_What this task involves_.
Lay out as a numbered list every line below between the line holding "This screenshot has width=418, height=295." and the line holding "Action: tap(872, 111)", inclusive. Omit any blank lines.
··· Provided information
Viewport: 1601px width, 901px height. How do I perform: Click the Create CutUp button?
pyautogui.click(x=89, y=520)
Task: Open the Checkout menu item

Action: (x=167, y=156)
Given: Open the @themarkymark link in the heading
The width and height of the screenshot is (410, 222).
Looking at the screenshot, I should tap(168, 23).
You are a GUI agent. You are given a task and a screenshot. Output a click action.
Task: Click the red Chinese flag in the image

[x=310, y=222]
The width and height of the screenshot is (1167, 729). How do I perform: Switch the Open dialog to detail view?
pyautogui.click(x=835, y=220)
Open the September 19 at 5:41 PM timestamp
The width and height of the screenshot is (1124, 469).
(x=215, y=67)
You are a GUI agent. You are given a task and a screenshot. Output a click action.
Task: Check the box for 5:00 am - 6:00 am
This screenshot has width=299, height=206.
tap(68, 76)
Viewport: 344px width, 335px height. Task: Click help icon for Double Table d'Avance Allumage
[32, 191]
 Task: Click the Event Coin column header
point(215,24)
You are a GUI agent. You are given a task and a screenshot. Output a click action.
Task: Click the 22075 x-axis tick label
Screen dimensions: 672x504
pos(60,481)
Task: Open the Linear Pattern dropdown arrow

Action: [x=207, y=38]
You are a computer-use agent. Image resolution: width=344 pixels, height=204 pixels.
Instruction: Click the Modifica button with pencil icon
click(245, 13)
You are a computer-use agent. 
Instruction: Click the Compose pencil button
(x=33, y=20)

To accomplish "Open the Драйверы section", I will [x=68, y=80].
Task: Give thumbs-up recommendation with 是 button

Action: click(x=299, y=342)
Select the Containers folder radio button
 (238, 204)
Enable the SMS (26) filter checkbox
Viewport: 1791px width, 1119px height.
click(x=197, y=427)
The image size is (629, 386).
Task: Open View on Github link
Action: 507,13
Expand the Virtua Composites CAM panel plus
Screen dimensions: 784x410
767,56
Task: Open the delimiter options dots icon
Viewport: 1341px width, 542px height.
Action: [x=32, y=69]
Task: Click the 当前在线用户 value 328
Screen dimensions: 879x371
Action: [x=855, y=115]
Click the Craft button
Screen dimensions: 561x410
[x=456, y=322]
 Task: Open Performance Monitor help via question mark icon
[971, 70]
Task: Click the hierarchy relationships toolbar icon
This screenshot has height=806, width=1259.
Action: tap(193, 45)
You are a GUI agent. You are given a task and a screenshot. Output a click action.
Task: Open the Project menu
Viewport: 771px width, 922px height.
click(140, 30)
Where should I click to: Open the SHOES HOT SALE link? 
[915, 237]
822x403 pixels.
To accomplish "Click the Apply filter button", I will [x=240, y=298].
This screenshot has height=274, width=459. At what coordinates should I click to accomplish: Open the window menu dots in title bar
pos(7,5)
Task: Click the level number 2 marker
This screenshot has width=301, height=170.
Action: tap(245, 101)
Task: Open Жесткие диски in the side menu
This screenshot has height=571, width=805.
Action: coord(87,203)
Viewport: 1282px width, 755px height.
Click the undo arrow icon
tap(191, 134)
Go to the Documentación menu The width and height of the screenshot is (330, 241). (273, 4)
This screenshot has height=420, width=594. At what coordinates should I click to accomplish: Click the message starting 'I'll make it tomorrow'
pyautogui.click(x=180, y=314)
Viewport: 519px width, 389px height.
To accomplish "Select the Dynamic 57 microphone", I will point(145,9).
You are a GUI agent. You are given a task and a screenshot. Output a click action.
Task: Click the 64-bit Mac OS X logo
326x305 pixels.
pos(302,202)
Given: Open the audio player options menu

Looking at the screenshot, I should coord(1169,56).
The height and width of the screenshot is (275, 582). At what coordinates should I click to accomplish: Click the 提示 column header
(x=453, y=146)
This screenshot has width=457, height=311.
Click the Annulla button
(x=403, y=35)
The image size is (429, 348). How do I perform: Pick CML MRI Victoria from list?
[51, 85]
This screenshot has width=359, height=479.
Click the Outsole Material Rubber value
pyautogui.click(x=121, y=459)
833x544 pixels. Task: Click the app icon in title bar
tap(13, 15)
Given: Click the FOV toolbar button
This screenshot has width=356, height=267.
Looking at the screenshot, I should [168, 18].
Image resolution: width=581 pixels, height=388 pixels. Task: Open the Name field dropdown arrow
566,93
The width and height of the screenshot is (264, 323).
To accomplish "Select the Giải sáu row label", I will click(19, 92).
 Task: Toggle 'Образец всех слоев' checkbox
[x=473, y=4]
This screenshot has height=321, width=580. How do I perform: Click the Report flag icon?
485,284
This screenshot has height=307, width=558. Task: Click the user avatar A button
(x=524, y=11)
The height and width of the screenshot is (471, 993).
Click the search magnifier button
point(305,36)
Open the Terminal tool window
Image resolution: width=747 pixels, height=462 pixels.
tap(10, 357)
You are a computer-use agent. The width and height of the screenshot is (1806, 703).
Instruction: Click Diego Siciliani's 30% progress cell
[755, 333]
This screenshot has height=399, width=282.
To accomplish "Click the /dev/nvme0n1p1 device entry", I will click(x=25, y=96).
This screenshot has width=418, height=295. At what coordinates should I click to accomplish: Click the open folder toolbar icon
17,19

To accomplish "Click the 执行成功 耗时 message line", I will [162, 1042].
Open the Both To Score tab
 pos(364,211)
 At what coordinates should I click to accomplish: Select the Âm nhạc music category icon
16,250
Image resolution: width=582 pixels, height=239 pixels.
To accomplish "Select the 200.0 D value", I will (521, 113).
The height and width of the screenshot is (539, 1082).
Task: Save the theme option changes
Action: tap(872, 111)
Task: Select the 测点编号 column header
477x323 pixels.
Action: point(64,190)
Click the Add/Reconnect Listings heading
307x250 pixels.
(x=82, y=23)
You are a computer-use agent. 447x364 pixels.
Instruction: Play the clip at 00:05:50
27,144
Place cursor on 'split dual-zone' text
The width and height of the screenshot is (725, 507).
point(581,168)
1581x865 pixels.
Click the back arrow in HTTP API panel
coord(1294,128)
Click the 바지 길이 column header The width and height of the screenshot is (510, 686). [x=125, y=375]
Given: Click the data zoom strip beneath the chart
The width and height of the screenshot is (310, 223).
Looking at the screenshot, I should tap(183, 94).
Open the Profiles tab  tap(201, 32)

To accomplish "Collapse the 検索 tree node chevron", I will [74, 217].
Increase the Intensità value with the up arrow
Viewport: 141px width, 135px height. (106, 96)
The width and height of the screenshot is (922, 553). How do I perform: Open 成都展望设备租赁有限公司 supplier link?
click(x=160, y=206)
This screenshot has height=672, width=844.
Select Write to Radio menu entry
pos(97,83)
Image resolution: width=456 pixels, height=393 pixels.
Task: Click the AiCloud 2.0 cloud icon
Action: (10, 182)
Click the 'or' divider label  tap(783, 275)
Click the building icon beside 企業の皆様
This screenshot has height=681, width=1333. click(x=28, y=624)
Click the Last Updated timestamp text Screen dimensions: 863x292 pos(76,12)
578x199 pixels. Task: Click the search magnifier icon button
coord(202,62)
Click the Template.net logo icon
······
_The solution_.
1. This screenshot has width=418, height=295. At what coordinates should I click to accomplish: Click the open folder toolbar icon
2. 17,19
3. To accomplish "Click the 执行成功 耗时 message line", I will [162, 1042].
4. Open the Both To Score tab
5.  pos(364,211)
6.  At what coordinates should I click to accomplish: Select the Âm nhạc music category icon
7. 16,250
8. Image resolution: width=582 pixels, height=239 pixels.
9. To accomplish "Select the 200.0 D value", I will (521, 113).
10. The height and width of the screenshot is (539, 1082).
11. Task: Save the theme option changes
12. Action: tap(872, 111)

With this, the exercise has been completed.